Whenever I go away, whether it’s for business or pleasure, I find it difficult to keep up with my workout routine. I find it even harder to continue training. But, since the NYC Half Marathon is only four weeks away, I don’t have much of a choice.
This past week I was in Seattle, which is on the other side of the world for me, living in New York. I figured since I was training, it would be fun to run a race in Seattle. So, I researched races in the area and found a “Fun Run with Super Abe” at Seward Park in Seattle. I decided to do it.
On Sunday, I dressed as warm as I could and headed out to Seward Park. I got there early. I registered and then went back to my car. While I sat there with the heat blasting, I noticed a few “Abe Lincolns” walking around.
It was freezing. I really thought that Seattle was warmer than New York, but I was wrong. The wind and the chill made it feel as though it went through my entire body. In New York, I just feel cold. In Seattle, it felt like the cold went through my bones!
Luckily the weather was no match for my Nike black tank top, white short sleeve shirt, my bright yellow-and-black Brooks heavy shirt, and matching windbreaker. I decided to wear my Brooks Adrenaline shoes on my feet. I really enjoyed wearing the Brooks ghosts, but since these were newer, I decided to wear them.
Everyone around me seemed to be standing in the sun warming up. I walked over to the crowd and tried to stretch. I started to go up and down on my toes and tried to stretch out my hips.
Suddenly, a woman with a bullhorn walked over to the crowd. “We will be starting in five minutes,” she said. “Please make your way over to the start line now.”
Everyone walked over to the start line. I followed. Moments later, the race began.
It was a beautiful run. The sky was blue with no clouds. We ran around Lake Washington. It was amazing to be running with locals around this park that I had never been to before. Everyone was so friendly, I felt at home!
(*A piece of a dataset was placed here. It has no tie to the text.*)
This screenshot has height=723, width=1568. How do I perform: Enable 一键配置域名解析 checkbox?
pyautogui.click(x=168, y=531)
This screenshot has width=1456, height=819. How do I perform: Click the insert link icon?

As I ran, I watched the houses across the lake turn into big buildings as the city of Seattle appeared in my range of vision. What a modern city! The buildings were really interesting and held my attention until I saw one of the “Abe Lincolns” on the trail. He pointed up.
I looked up and saw a steep hill. I shook my head playfully and started to run up the hill anyway until I just couldn’t physically do it any longer. So, I walked.
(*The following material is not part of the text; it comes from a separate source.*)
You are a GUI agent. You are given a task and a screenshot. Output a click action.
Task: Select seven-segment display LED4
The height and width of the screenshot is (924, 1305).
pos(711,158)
The hill went on a while until there was a big turn, and then everyone went downhill.
It took two miles before I felt warmed up. Those first two miles were always a “killer.” The backs of my legs were burning, my shins were throbbing and since the air was so cold, my asthma kicked in and I started to cough endlessly.
Despite all of these hardships, the last mile was much easier. The sun started to heat up the park and I kept running until I had to walk again. I was just at the three-mile marker when I saw another “Abe Lincoln” pointing toward the finish line.
As I approached the last quarter mile, Mt. Rainier came into view beyond the lake, providing an inspiring view. The mountain seemed to jut out of the water in the shape of a volcanic cone, like pictures I have seen of Mt. Fuji in Japan. Now I thought I must finish strong.
Although it wasn’t my personal best, I was pleased that I finished the race and came in strong. It felt great running in a new city where I felt welcomed.